A strong best-practices framework must also reflect the real lives of the families it serves. Florida households are not one-size-fits-all. Some rely on service or working dogs, while others face housing, insurance or allergy constraints, or need predictable temperaments in homes with children.

Thoughtful legislation recognizes this spectrum and protects responsible pet choice alongside adoption — ensuring that policies promote successful, lifelong placements rather than one-size-fits-all solutions.
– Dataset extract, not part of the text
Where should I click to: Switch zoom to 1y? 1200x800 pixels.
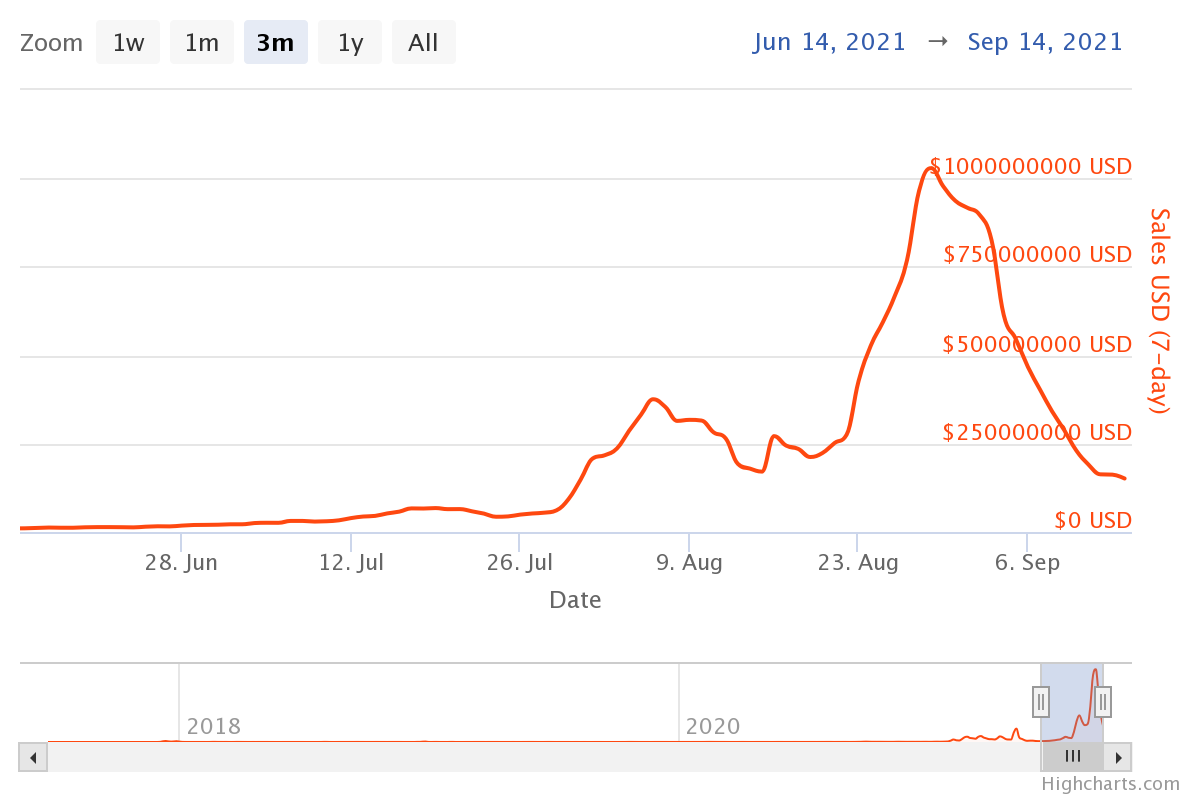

When laws account for both pet care standards and the practical realities of families, they are more likely to deliver the outcomes everyone wants: healthy pets, informed owners and forever families.

The welfare of our pets is not measured by rhetoric alone. It is measured by outcomes. If Florida keeps that focus front and center, it can continue to lead with both compassion and common sense.

___

Sandy Moore is Florida’s 2024 Woman of the Year in Agriculture and the former President of Segrest Farms, one of the largest pet wholesalers in the world, where she worked across the company before becoming President in 2015. She now leads the Pet Advocacy Network, the advocacy voice of the responsible pet care community, representing pet professionals, suppliers and pet owners who work every day to support animal well-being, responsible pet ownership and access to healthy companion animals.